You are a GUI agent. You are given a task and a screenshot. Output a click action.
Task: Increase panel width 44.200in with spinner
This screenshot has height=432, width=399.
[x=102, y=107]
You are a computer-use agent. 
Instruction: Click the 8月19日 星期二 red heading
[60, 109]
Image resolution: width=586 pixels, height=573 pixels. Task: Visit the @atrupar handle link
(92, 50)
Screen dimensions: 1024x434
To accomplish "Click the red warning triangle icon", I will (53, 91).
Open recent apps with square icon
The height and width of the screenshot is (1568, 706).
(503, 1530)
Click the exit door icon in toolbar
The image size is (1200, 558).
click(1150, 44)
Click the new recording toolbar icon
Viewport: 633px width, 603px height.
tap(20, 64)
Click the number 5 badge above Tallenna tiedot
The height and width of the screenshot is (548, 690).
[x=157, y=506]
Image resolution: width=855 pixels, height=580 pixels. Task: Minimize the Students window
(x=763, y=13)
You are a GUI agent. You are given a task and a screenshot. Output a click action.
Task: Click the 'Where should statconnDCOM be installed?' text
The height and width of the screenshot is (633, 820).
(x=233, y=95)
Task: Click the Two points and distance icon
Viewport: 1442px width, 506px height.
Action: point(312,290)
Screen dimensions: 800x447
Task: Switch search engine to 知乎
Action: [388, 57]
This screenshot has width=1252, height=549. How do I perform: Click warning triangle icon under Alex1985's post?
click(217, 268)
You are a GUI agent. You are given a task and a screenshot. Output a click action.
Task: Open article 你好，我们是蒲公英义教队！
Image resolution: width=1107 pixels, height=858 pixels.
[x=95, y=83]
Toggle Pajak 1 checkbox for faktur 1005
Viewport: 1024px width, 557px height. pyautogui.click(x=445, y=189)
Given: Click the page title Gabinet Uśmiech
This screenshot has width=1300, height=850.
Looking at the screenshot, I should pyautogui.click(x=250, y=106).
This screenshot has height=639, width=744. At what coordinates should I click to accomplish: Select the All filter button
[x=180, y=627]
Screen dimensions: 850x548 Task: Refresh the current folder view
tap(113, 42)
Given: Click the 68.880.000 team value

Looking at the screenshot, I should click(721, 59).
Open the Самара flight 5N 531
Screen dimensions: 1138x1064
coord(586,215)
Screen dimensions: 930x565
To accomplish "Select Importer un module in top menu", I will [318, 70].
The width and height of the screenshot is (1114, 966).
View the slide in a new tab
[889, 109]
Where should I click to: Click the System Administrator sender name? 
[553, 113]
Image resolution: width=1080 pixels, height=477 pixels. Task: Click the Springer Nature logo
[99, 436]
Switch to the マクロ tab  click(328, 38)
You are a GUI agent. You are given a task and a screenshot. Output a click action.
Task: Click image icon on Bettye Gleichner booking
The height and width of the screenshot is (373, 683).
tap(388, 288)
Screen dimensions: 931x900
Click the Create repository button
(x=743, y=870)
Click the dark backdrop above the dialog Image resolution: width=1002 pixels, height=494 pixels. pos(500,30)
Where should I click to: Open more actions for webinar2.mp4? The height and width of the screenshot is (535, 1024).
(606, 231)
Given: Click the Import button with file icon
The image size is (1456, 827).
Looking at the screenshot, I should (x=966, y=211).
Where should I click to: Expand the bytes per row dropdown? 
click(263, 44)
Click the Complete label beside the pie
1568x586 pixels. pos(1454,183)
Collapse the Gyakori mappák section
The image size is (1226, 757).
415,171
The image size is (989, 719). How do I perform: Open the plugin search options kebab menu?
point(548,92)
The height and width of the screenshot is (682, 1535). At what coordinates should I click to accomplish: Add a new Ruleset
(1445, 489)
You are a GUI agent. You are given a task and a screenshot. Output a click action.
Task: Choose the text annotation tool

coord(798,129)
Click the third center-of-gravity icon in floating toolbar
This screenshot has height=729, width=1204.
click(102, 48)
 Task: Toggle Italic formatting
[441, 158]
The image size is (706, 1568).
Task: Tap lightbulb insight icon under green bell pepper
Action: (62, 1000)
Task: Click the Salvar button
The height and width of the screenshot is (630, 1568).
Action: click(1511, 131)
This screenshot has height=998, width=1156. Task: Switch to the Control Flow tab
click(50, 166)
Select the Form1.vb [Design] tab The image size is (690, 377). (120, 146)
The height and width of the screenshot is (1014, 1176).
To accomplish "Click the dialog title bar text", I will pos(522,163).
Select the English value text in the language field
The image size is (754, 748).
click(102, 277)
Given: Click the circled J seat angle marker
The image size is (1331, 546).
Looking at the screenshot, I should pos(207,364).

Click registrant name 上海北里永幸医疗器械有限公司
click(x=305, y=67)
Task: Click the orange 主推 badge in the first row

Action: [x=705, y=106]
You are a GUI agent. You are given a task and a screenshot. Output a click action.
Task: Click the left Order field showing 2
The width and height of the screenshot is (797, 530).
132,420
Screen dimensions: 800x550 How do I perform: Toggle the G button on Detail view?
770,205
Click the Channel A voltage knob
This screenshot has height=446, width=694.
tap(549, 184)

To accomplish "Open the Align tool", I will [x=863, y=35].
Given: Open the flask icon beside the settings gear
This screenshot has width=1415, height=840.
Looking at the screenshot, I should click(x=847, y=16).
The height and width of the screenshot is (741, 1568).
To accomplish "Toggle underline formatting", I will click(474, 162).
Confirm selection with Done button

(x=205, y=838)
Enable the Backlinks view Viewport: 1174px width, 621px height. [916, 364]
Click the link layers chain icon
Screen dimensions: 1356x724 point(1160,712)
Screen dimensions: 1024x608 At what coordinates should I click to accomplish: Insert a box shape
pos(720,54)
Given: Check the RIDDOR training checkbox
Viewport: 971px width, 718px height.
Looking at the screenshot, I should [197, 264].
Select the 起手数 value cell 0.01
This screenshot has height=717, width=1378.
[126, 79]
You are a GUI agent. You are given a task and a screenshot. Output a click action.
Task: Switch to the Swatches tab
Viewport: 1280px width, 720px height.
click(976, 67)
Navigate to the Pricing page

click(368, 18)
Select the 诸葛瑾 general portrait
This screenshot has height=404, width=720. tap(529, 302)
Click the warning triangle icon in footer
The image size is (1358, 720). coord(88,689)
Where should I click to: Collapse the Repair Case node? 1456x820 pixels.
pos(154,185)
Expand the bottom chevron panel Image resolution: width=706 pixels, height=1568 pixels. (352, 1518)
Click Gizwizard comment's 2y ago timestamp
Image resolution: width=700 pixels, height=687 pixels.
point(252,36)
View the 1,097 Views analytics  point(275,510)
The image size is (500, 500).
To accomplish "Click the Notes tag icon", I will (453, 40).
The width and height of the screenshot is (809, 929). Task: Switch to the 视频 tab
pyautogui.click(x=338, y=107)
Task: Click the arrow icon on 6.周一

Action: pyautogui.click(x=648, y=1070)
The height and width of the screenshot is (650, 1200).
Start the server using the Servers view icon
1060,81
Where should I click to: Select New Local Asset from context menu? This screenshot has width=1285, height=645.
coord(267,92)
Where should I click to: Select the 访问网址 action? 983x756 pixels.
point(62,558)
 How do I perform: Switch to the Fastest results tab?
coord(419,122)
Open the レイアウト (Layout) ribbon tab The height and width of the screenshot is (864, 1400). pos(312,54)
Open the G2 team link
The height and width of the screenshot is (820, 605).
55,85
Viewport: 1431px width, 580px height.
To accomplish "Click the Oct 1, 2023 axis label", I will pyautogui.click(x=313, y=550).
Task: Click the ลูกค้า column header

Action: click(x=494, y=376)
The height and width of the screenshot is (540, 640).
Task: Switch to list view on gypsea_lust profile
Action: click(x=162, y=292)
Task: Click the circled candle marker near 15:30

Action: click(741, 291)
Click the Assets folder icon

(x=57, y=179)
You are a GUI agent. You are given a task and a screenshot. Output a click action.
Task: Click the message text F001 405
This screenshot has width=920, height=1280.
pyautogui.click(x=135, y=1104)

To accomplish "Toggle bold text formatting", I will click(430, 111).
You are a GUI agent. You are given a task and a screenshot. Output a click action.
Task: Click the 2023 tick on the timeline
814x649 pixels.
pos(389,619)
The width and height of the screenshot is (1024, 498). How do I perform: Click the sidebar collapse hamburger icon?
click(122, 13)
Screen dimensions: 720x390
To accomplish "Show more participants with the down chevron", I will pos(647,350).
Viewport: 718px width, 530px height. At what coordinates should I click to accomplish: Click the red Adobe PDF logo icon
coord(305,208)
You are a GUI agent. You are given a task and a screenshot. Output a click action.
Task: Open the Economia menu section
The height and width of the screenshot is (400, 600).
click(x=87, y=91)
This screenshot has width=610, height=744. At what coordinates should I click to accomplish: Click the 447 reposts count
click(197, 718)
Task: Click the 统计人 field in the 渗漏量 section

What is required. Emit an exact copy of the lines spanning the start of the records to the line containing "Open recent apps with square icon", inclusive, and no other output.

Written response.
You are a GUI agent. You are given a task and a screenshot. Output a click action.
Task: Increase panel width 44.200in with spinner
This screenshot has height=432, width=399.
[x=102, y=107]
You are a computer-use agent. 
Instruction: Click the 8月19日 星期二 red heading
[60, 109]
Image resolution: width=586 pixels, height=573 pixels. Task: Visit the @atrupar handle link
(92, 50)
Screen dimensions: 1024x434
To accomplish "Click the red warning triangle icon", I will (53, 91).
Open recent apps with square icon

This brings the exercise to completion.